As for his use of the word apartheid once again, Carter didn’t waver. “I can’t think of any word that more accurately describes [the plight] of the Palestinians,” the 39th president of the United States told Orville Schell, dean of U.C. Berkeley’s graduate school of journalism during a question and answer session following his speech.

“Apartheid is defined in the dictionary as two people living in the same land forcibly segregated from one another with one of the people completely dominating and persecuting the other. And that is an accurate description of what is going on in Palestine. And I can’t deny the other reason I used that title was that it’s provocative. I think if I’d written ‘A New Idea for Mideast Peace’ I doubt I’d be here.”

Prior to Carter’s appearance, a contingent of Hillel students and other Israel supporters waved Israeli flags and handed out literature, while leftist Jews bearing pro-Carter signs walked through Lower Sproul Plaza.

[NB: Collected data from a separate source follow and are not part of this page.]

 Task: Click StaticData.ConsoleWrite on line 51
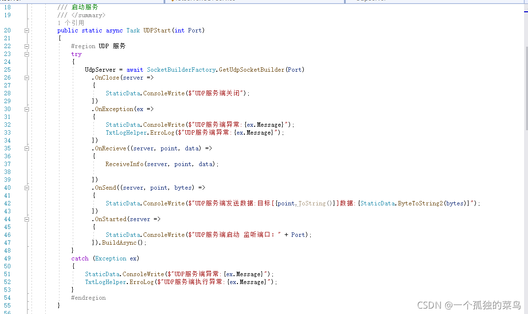coord(123,274)
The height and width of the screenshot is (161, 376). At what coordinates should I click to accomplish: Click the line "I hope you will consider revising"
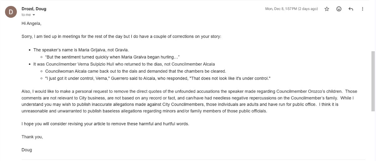105,124
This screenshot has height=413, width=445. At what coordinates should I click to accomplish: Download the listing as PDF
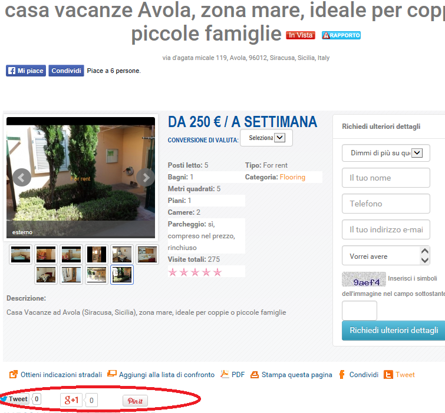233,375
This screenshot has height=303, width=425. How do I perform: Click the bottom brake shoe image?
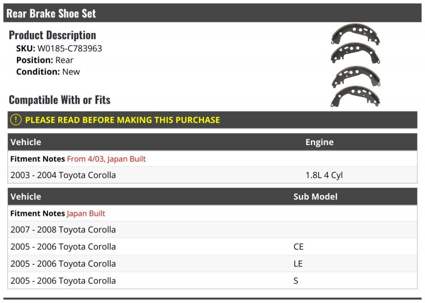[x=355, y=96]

It was a small demonstration by Cal standards; almost as many people gathered nearby to watch the Men’s Octet sing doo-wop numbers.

Carter’s position on the Middle East has continually been disavowed by Democratic leaders, and, by speaking on the U.C. Berkley campus, he appears to have clashed with them once again: A flier handed out by members of the janitor’s union calling for speakers to boycott campus appearances carried endorsements of that stance from presidential candidates Barack Obama and John Edwards.

During his speech, Carter emphasized that “apartheid” is not taking place in Israel proper but only in the territories.

Not all Jews disagreed with him. Matthew Taylor, a Berkeley senior and member of Jewish Voice for Peace, claimed “what Carter says is hard to hear but true. It’s hard for me to say this as a Jew, but apartheid [exists] in the occupied territories.”

Carter — invited to the U.C. Berkeley campus to be awarded the Berkeley Prize by student leaders Ali Ansary and Aidan Ali-Sullivan — opened his address by noting that it would not be a political speech.

And yet, not a minute later, he told the crowd, “If the candidates for congress and the presidency won’t take this pledge, don’t support them. Let me read you the pledge: ‘If elected, I will do everything possible to promote balanced negotiations to achieve peace and security in Israel and a secure and contiguous state for the Palestinians.’ If they won’t make you that pledge, don’t support them.” That won him a round of raucous applause.

Carter described conditions in the West Bank and Gaza as unlivable: Israeli roads, like “spider webs” crisscrossed the region, but Palestinians are not allowed to traverse them. Checkpoints and walls have created an outdoor jail. Heavily subsidized settlers “confiscate farmland” and water sources.

He blamed the festering situation for inspiring terror against Israel and hatred of the United States; he believes an Israeli withdrawal from the West Bank will result in a vast reduction in terror attacks.

And, in order to achieve peace, “America must not be seen as in the pocket of either side … We cannot be peacemakers if American lawmakers are seen as knee-jerk supporters of whatever Israeli government happens to be in power at the moment. This essential fact must be faced and this country has not faced it.

“Go see if I’m exaggerating,” he said. “I’d like to think I haven’t.”

Maybe, maybe not. But, according to Yitzhak Santis, director of Middle Eastern Affairs at the JCRC, Carter has, unfortunately, taken the word “apartheid” away from the anti-Israel crowd and made it a decent and respectable thing for so-called mainstream people to say.

Joe Eskenazi

Joe Eskenazi is the managing editor at Mission Local. He is a former editor-at-large at San Francisco magazine, former columnist at SF Weekly and a former J. staff writer.